Yet another unnatural disaster for the bloodthirsty elites to gorge themselves on. If our leaders truly had a conscience, they'd be doing something drastic about global warming and build some sort of dome for environmentally vulnerable areas such as NOLA. Dams alone 'aint gonna cut it.
For some reason I keep getting the feeling that they'd do it if Greenwich, Bel-Air, or The Hamptons were getting hammered like NOLA.
YOHOCOMA: In Caifornia it's bad brush fires AND earthquakes, all across the midwest are potentials for periodic tornado outbreaks (and recent flooding). Why target Florida? The nation has LOTS of weather patterns, each capable of causing havoc.
To the premier climate denier on this site, MIMICCS... I remember when LIFE MAGAZINE did cover stories of a great earthquake, or a tornado outbreak, or a bad hurricane. Seems about a decade passed between each MAJOR event, but in the past 5 years the world has seen the tsunami take out 250,000 in the blink of an eye, a bad earthquake in Kashmir (or that vicinity) took out about 50,000. Katrina killed some, but took out about 250,000 homes, and the recent California fires burned plenty of important real estate. These are just SOME of the climate events of the past 5 years that brought headlines, but there have been a great many... like the flood in India as I write this, or this latest hurricane aiming again at Louisiana. The FREQUENCY of violent weather events is where evidence of global climate change can only be refuted by a chimpanzee or someone who like the fundamentalist Christian, only cherrypicks lines taken out of context from his favorite authority's big book.
Thank you Bill Quigley for making this personal and trying to bring us together. Why are the most religious so opposed to "THE COMMON WEALTH FOR THE COMMON GOOD?"
The 'authorities' are getting paranoid about the consequences of another Great Flood since they have still not repaired the levees adequately. However God will give them a break since the storm path is to the opposite side of the city as compared to Katrina's path, and the city will not be hit by swells as big as those that hit the city then.

______

▸ **LIST OF TASKS**
[1] Please answer these questions about the comments on New Orleans and storm disasters:
(a) Which three places does one commenter think would get action if they were hammered like NOLA?
(b) About how many people did the earthquake in Kashmir take out?
(c) Why is God said to give the authorities a break this time?
[2] Resume the comments on New Orleans and storm disasters after their final sentence, and write one more comment in the same tone.

______

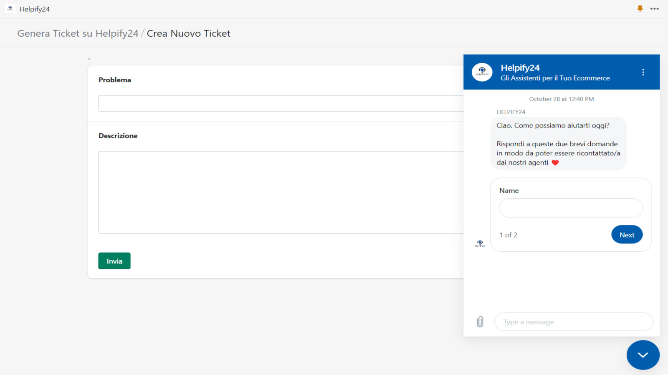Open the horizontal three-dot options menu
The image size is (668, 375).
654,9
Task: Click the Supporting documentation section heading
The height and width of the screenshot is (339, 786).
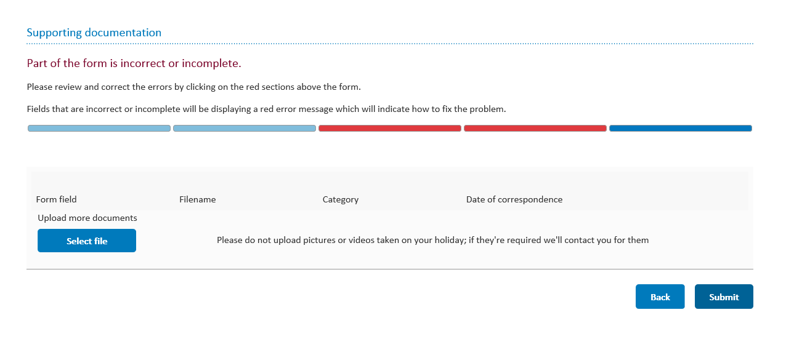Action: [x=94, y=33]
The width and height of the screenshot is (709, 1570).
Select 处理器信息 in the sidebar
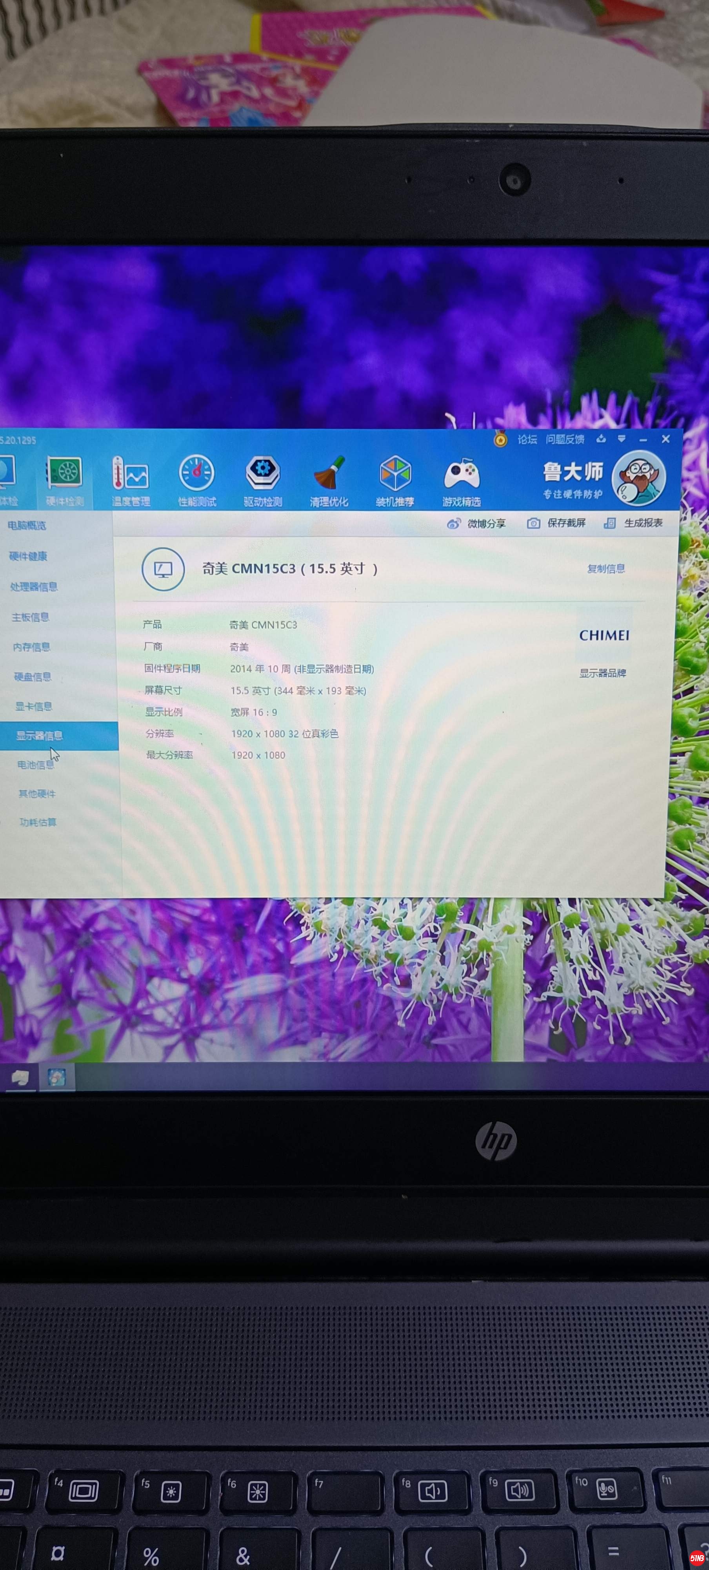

______

▸ **ANSWERS FOR EACH ITEM**
[1]
(a) Greenwich, Bel-Air, and The Hamptons.
(b) About 50,000.
(c) The storm path is to the opposite side of the city from Katrina's path, and the city will not be hit by swells as big as those that hit it then.

[2]
"real world August 31st, 2008 10:56 am
"When Katrina hit, there were no buses and no way out of town for the 25% of the city who had no cars. "
That is a lie. I saw the buses sitting in their yard flooded. Ray Nagin the mayor was too stupid to use them to evacuate the citizens before the flood."
HE SAID "When Katrina hit", while you said "before the flood", which is not the hurricane itself and is or was before Katrina really hit; therefore, you speak of a different time and a feature, consequence. And once the buses were flooded, I suppose they were no longer usable for rescue or anything else; until the water receded. So maybe (?) there were no buses available when Katrina hit; and if the flood wasn't expected, then perhaps New Orleans people didn't expect Katrina to be as bad as it turned out due to human negligence.
The mayor not using the buses to rescue residents of New Orleans [before the flood] is unfortunate, but is not bad judgement if there wasn't warning of such danger being at all likely. From what I recall, they did not expect or anticipate this flood, and perhaps had too little information on Katrina itself.
I'm suggesting these arguments due to 1, not being sure, and 2, they're possible.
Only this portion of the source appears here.